Mrs. Hooper showed title under a deed from plaintiffs to B. C. Segar to 70 acres of the survey, and 22 acres of the 124 acres was *Page 441 
shown to be included in the boundaries of the 70 acre tract, and she recovered judgment for same. She also showed chain of title from one Kellog Strong to her testator to the 102 acres, but no title was shown in Strong. She offered a deed from N.C. and M. E. Williams to Strong, dated June 31, 1879, conveying this 102 acres, but it was not considered as evidence of title by the trial court because not properly acknowledged by Mrs. Williams.
The first assignment of error assails the ruling of the trial court in refusing to sustain defendants' exceptions to the petition on the ground that there is a misjoinder of parties and of causes of action, and that the alleged contract by which defendants agreed to take and pay for the timber upon plaintiffs' land was a contract for the sale of real estate, and not being in writing was contrary to the statute of frauds and unenforceable.

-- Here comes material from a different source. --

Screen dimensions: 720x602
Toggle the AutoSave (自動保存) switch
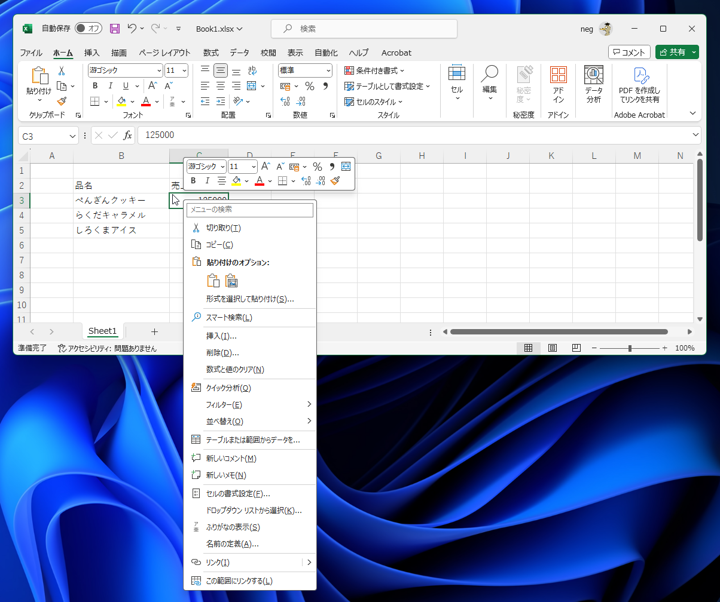pyautogui.click(x=88, y=29)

We think neither of these objections to the petition are tenable. The subject matter of plaintiffs' suit against Alford Bros.  Whiteside and Roster Lumber Company being the value of the timber taken by them under the alleged contract, it was proper to make anyone claiming an interest in said timber a party defendant. The alleged claim of Mrs. Hooper to the timber grew out of her claim to the land, and in order to determine plaintiffs' right to recover the value of the timber they were required to show title to the land as against her, and consequently there was no misjoinder of causes of action.

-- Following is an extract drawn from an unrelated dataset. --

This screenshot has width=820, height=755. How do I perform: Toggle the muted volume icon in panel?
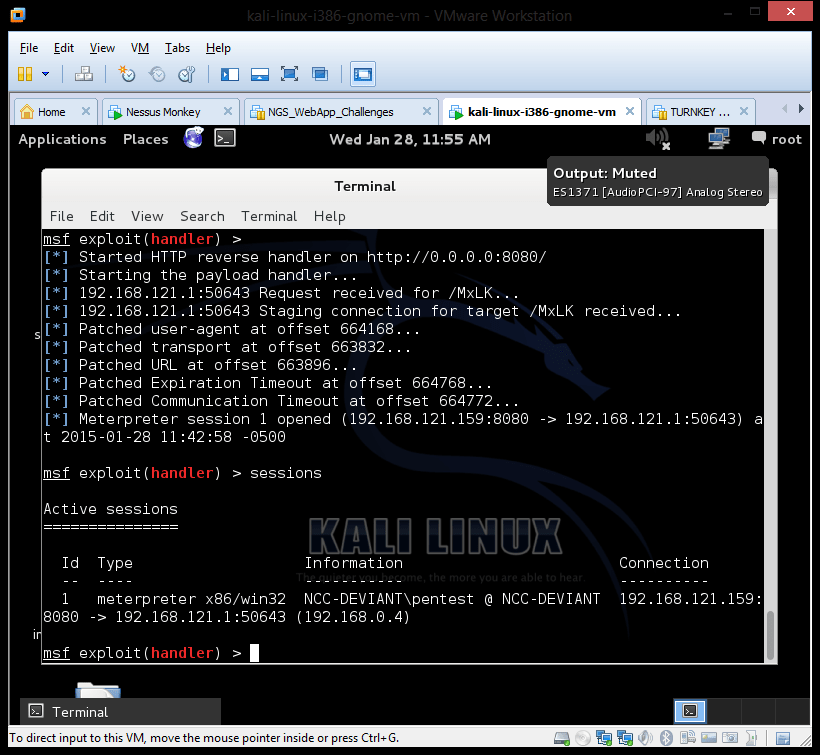point(657,139)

If it be conceded for the sake of argument that a contract for the sale of growing timber is a contract for the sale of real estate and within the purview of the statute of frauds, the defendants having, under their oral agreement, cut the timber and appropriated it to their own use, can not set up in defense of plaintiffs' suit for the value of the timber that the contract under which they obtained it was contrary to the statute requiring such contract to be in writing.

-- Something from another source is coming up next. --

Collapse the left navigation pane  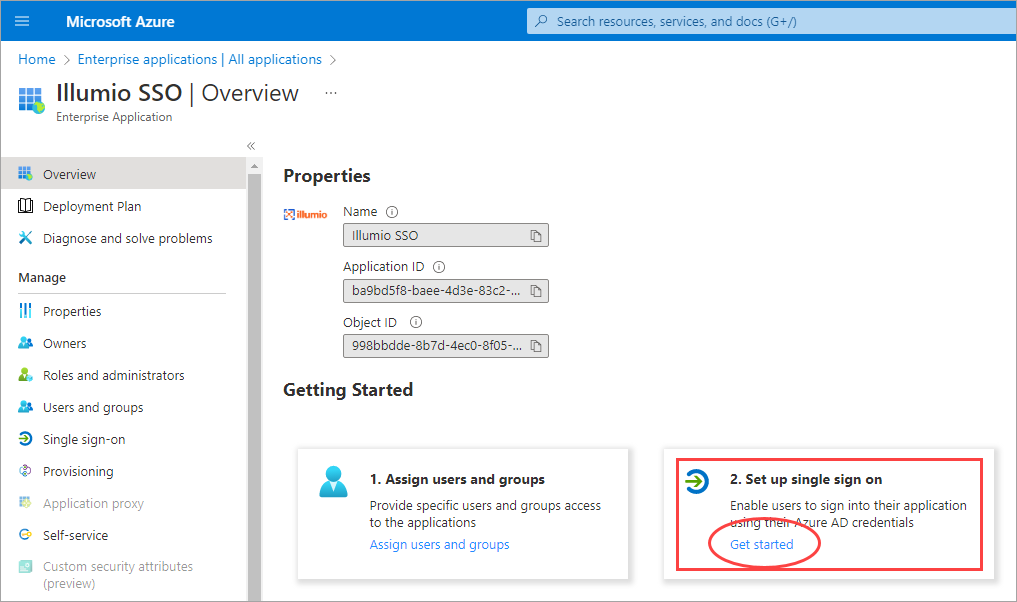click(x=250, y=145)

There is no merit in the second assignment which complains of the ruling of the trial court in refusing to sustain defendants' objection to the introduction in evidence by plaintiffs of a transfer of the land certificate from the heirs of McFadden to Charles Lewis. The ground of their objection presented in the brief is that plaintiffs having pleaded a limitation title could not show title in any other way. The petition alleges title in plaintiffs by a regular chain from the sovereignty of the soil and sets out each link in the chain, and in addition to this alleges title under the several statutes of limitation. Under these allegations it goes without saying that they could show either or both of the titles pleaded.
The third assignment complains of the finding of the trial court that the land was the separate property of Mrs. Williams. The contention under this assignment is that the only title shown in Mrs. Williams was by limitation, and this title having been perfected after her marriage the land thereby became community property.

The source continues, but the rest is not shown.